Family members at the graves in Tehran of fighters from the Fatemiyoun Brigade (The New York Times)
Family members at the graves in Tehran of fighters from the Fatemiyoun Brigade (The New York Times)

By Farnaz Fassihi

A report published in the New York Times on Monday sheds light on the Fatemiyoun Brigade in Syria, made up of Afghan refugees who joined the Iranian Revolutionary Guard Corps (IRGC) in Syria to defend “holy Shiite shrines.”

They also sought to escape extreme poverty and fear of being returned to Afghanistan.

The Brigade acted as a force in proxy wars for Tehran. However, they feel wronged because they are largely ignored in Iran.

It was a memorial for the “martyrs” killed when the US struck military bases in Syria, according to Iranian state television.

A small crowd sat in rows of folding chairs, men in the front and women in the back, at the main cemetery in Tehran, the Iranian capital, earlier this month. Children milled around and a young man passed a box of sweets. A man recited prayers through a microphone.

But the 12 fallen men weren’t Iranians. They were Afghans, according to other soldiers and local media reports, part of the Fatemiyoun Brigade, a largely overlooked force that dates to the height of the Syrian civil war a decade ago.

At the time, Iran began recruiting thousands of Afghan refugees to help President Bashar al-Assad of Syria beat back rebel forces and ISIS terrorists, offering $500 a month, schooling for their children, and Iranian residency.

The brigade is still believed to be about 20,000 strong, drawn from Afghan refugees living mostly in Iran, and it serves under the command of the Quds Force, IRGC’s overseas arm.

The US strikes were conducted in retaliation for a January drone attack on a military base in Jordan that killed three US soldiers.

Publicly, Iranian officials denied that any military personnel linked to Iran were among the casualties.

The IRGC did not issue a statement acknowledging the deaths of the Afghans under their command as they typically do when Iranian forces are killed, nor did any official threaten to avenge the deaths.

The story of the Afghan casualties, however, emerged from at least four cities across Iran: Tehran, Shiraz, Qum and Mashhad, where the bodies of the Afghans were quietly repatriated to their families, according to photos and videos on Iranian media.

At the funeral processions, the coffins of the Afghans were draped in green cloth but bore the flag of no nation. In the cities of Mashhad, Qum and Shiraz, they were carried to religious shrines for blessings.

Some mourners carried the yellow flag of the Fatemiyoun Brigade with its emblem.

Local officials, clerics and a representative from the Revolutionary Guards and members of the Afghan refugee community attended some of the funerals, according to photos and videos. Two little girls wearing matching pink jackets, their hair in ponytails, wailed at their father’s coffin at another funeral on the outskirts of Tehran.

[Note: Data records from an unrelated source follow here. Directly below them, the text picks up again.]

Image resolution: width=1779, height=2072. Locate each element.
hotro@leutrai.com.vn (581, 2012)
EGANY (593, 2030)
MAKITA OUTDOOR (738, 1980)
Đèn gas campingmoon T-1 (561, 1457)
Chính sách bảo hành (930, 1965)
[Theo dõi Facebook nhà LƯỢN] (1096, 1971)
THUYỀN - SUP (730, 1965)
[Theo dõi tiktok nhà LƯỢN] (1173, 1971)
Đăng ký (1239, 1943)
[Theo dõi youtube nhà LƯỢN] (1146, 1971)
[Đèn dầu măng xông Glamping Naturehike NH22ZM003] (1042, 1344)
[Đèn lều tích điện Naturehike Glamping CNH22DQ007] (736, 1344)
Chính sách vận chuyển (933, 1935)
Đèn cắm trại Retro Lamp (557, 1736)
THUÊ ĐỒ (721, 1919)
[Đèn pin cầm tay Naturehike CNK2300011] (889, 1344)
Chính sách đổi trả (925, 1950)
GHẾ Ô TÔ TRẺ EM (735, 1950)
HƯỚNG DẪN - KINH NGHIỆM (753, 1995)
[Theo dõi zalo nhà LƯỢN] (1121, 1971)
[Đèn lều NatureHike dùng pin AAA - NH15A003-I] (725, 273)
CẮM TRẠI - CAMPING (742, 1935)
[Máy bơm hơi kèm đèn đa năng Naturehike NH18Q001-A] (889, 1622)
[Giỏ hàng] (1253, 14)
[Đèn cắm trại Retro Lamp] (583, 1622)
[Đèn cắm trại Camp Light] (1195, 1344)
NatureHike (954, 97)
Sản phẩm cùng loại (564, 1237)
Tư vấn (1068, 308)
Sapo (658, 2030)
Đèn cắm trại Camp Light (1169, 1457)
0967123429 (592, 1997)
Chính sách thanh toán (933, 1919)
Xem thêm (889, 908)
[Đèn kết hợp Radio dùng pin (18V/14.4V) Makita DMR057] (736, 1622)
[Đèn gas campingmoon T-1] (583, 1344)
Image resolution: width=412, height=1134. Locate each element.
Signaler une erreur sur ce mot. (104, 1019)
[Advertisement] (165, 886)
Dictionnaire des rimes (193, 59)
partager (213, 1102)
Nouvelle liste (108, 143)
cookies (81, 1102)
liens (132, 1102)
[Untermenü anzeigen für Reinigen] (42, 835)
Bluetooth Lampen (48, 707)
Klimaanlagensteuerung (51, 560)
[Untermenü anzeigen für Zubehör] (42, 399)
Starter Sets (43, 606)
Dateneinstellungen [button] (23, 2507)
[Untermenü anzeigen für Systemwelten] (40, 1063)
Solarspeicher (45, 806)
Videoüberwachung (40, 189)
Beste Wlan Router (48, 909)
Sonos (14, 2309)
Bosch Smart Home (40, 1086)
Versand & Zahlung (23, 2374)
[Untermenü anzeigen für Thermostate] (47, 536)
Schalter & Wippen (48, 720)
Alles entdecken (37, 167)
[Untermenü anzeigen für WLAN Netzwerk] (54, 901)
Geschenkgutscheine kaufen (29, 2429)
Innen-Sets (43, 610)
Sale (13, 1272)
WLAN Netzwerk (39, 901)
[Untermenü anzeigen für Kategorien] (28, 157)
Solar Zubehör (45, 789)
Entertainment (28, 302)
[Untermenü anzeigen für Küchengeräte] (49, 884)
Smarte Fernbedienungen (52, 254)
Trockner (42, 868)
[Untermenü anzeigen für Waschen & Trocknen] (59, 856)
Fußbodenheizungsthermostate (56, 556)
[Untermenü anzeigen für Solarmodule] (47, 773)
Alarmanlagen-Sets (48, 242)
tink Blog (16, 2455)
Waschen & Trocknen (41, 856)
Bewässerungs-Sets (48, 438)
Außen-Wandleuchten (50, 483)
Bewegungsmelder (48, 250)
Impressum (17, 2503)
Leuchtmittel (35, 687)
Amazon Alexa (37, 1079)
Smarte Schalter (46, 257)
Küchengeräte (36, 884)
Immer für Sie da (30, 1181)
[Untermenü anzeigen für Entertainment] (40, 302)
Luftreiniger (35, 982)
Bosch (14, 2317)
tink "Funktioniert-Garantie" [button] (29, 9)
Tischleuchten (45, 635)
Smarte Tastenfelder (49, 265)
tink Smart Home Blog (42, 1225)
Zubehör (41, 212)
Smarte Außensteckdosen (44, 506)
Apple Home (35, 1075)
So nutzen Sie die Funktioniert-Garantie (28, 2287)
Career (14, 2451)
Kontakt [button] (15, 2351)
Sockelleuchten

Hossein Ehsani, an expert on militants and terrorism movements in the Middle East who is Afghan and grew up as a refugee in Iran said there was growing anxiety among Afghans that they were getting killed and Iran was not protecting them and disowning their martyrs to protect its interest.

“They feel they are used as cannon fodder.”

Iran’s mission to the UN did not respond to a question about whether the UN Ambassador Amir Saied Iravani was aware of the Fatemiyoun casualties when he spoke to the Security Council.

Afghans, including fighters for the Quds Force, expressed anger and frustration at Iran’s handling of these deaths, posting near-daily messages on a social media channel dedicated to Fatemiyoun voices. Some members questioned the silence of the Quds Force, calling it discrimination.

Among the men killed were two senior commanders who were close allies of the slain former Quds Force commander, Maj. Gen. Qassim Suleimani, according to Iranian media reports and photographs of them together in the Syrian battlefield. They were identified as Seyed Ali Hosseini and Seyed Hamzeh Alavi.

Most of the Afghans who fled to Iran over the years were Hazaras, one of the largest ethnic groups in their country who share the Shiite Muslim faith with most Iranians.

At home in Afghanistan, the Hazaras were among the natural allies of US forces because they shared common enemies in the Taliban and in al-Qaeda. But in the convoluted landscape of the Middle East today, they are now aligned with Iran and seeking to chase US forces out of the region.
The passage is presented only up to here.